#### PROBLEM TO WORK ON
Repeat verbatim every line of the material, beginning at the line that holds "This screenshot has height=630, width=1200." and ending at its last line.

━━━ WORKING DATA

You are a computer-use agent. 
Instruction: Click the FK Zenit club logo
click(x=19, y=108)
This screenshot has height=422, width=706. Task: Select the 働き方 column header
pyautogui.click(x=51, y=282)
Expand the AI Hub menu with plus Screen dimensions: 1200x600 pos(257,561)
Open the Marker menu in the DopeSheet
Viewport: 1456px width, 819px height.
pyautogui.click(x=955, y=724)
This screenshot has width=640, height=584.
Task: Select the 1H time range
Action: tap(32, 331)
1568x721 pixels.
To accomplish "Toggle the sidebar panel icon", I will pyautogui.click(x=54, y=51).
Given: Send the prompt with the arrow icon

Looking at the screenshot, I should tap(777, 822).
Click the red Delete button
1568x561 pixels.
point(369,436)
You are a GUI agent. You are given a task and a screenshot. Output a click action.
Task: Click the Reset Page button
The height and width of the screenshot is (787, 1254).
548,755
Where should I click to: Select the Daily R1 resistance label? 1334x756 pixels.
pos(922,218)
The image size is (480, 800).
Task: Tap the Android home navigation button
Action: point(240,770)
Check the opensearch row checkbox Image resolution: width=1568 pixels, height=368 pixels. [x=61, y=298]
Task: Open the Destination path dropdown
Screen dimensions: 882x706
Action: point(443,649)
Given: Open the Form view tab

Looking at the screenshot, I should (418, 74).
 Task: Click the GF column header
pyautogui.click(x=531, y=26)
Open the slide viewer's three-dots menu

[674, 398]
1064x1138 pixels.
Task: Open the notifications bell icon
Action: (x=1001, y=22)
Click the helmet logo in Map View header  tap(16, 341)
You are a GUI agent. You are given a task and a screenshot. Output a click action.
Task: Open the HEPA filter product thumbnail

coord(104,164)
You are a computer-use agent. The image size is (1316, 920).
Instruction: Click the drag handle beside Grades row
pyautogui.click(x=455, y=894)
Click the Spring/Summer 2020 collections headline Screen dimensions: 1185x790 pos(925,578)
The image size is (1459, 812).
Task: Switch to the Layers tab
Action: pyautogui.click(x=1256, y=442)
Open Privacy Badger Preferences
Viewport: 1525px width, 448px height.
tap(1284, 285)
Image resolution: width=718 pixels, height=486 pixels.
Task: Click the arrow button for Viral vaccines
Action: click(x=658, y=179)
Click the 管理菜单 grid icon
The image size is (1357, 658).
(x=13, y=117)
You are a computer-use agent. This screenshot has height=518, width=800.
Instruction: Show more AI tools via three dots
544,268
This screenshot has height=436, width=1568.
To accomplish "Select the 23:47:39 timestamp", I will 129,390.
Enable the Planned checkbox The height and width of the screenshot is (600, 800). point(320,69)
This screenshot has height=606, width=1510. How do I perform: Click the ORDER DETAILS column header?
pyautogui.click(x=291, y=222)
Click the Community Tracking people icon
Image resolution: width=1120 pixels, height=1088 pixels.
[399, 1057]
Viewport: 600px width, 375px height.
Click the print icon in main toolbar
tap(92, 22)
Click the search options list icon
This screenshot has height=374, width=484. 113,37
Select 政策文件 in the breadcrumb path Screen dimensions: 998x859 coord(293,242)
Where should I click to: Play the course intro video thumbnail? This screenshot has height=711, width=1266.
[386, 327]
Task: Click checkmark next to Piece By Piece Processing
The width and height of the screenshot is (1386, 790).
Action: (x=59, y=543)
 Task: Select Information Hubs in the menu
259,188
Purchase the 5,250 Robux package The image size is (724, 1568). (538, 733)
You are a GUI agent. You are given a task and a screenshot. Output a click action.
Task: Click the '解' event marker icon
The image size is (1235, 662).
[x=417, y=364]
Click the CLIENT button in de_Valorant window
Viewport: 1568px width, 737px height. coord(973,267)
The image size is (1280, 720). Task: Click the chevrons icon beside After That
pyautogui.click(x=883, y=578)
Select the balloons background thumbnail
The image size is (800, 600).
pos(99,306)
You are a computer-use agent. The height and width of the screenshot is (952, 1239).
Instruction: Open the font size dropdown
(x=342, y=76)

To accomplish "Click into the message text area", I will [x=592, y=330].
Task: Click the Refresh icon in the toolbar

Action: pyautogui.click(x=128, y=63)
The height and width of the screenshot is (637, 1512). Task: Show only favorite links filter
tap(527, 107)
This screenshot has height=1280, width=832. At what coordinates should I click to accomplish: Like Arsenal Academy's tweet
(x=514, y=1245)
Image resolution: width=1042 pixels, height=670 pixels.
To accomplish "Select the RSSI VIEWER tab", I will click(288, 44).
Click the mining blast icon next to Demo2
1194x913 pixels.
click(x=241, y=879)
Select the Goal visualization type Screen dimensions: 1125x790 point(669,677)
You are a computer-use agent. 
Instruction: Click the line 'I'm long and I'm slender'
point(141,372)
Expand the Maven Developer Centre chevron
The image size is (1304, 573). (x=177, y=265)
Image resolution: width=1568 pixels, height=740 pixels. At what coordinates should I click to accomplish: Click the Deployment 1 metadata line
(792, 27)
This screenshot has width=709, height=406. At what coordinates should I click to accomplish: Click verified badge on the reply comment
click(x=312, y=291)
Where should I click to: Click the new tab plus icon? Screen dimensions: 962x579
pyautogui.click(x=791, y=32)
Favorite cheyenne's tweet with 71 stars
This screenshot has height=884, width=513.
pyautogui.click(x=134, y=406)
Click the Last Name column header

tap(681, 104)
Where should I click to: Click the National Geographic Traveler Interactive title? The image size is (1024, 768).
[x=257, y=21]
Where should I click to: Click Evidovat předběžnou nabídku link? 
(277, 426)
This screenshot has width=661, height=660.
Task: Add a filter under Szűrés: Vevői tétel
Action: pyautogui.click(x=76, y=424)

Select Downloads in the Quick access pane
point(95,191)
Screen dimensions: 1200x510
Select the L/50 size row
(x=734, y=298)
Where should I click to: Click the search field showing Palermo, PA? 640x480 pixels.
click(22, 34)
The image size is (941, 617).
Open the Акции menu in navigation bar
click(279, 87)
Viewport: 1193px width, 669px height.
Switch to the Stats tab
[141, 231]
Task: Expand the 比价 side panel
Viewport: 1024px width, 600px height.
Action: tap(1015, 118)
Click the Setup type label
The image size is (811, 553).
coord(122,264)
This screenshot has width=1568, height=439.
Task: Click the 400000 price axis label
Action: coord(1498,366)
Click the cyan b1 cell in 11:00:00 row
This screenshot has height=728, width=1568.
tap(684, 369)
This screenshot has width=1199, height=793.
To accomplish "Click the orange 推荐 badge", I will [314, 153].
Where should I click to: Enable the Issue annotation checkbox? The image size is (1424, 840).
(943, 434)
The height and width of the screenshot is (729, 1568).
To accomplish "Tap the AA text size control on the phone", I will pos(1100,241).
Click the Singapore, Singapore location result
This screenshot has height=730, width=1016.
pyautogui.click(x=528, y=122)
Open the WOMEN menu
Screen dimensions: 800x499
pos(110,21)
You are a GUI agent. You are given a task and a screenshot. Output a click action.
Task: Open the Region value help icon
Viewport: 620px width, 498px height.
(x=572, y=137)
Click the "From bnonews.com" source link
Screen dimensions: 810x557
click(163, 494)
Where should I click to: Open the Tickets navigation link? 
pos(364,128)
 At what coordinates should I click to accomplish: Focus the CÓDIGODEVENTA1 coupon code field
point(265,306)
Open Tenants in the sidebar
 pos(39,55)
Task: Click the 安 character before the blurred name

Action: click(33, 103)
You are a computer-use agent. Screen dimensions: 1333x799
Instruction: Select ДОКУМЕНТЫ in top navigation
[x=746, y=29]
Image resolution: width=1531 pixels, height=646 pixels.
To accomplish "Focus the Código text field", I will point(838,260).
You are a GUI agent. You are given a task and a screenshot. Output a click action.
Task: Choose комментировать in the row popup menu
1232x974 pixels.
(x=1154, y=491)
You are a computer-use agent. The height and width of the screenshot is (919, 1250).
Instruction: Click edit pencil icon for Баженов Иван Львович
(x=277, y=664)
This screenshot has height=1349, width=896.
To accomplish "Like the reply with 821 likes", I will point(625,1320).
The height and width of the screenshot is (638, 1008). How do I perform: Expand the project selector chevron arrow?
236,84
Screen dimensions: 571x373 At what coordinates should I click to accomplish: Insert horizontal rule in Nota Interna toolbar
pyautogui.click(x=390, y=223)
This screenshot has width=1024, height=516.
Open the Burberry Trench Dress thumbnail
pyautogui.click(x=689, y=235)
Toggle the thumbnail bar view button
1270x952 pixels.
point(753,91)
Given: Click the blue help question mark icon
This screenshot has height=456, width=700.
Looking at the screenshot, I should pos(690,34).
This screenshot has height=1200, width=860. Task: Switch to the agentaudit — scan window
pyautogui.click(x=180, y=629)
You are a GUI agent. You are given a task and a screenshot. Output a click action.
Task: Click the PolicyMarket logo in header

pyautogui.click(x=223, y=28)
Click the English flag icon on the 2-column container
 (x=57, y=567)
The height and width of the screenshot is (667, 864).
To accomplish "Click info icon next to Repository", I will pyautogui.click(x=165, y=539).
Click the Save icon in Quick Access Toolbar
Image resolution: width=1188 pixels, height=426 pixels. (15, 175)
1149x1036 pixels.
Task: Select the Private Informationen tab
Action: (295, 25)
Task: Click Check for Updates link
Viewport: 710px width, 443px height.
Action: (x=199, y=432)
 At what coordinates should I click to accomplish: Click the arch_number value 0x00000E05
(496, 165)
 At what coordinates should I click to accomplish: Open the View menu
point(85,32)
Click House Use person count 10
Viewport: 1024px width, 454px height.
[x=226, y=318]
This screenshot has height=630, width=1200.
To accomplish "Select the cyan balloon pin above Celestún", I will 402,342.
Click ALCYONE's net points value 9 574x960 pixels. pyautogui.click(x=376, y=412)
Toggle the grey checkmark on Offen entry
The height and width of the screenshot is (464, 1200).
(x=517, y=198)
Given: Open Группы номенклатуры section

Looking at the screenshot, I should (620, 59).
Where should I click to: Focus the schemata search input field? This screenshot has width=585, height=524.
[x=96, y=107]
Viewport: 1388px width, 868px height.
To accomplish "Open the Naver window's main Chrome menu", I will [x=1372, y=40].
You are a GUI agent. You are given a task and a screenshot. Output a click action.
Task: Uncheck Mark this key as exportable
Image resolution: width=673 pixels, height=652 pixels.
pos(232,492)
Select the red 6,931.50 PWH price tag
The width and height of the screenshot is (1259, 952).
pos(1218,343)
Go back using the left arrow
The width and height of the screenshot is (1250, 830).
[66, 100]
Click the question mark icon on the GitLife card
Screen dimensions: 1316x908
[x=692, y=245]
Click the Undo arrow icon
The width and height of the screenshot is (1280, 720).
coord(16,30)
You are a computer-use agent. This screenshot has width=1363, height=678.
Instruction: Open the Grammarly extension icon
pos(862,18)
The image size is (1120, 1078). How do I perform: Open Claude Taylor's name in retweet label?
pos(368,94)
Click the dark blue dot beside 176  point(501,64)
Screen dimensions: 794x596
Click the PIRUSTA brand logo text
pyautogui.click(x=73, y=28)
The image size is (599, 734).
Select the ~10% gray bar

━━━━━━

#### SOLVED EXERCISE
This screenshot has height=630, width=1200.
To accomplish "Select the cyan balloon pin above Celestún", I will 402,342.
Click ALCYONE's net points value 9 574x960 pixels. pyautogui.click(x=376, y=412)
Toggle the grey checkmark on Offen entry
The height and width of the screenshot is (464, 1200).
(x=517, y=198)
Given: Open Группы номенклатуры section

Looking at the screenshot, I should (620, 59).
Where should I click to: Focus the schemata search input field? This screenshot has width=585, height=524.
[x=96, y=107]
Viewport: 1388px width, 868px height.
To accomplish "Open the Naver window's main Chrome menu", I will [x=1372, y=40].
You are a GUI agent. You are given a task and a screenshot. Output a click action.
Task: Uncheck Mark this key as exportable
Image resolution: width=673 pixels, height=652 pixels.
pos(232,492)
Select the red 6,931.50 PWH price tag
The width and height of the screenshot is (1259, 952).
pos(1218,343)
Go back using the left arrow
The width and height of the screenshot is (1250, 830).
[66, 100]
Click the question mark icon on the GitLife card
Screen dimensions: 1316x908
[x=692, y=245]
Click the Undo arrow icon
The width and height of the screenshot is (1280, 720).
coord(16,30)
You are a computer-use agent. This screenshot has width=1363, height=678.
Instruction: Open the Grammarly extension icon
pos(862,18)
The image size is (1120, 1078). How do I perform: Open Claude Taylor's name in retweet label?
pos(368,94)
Click the dark blue dot beside 176  point(501,64)
Screen dimensions: 794x596
Click the PIRUSTA brand logo text
pyautogui.click(x=73, y=28)
The image size is (599, 734).
Select the ~10% gray bar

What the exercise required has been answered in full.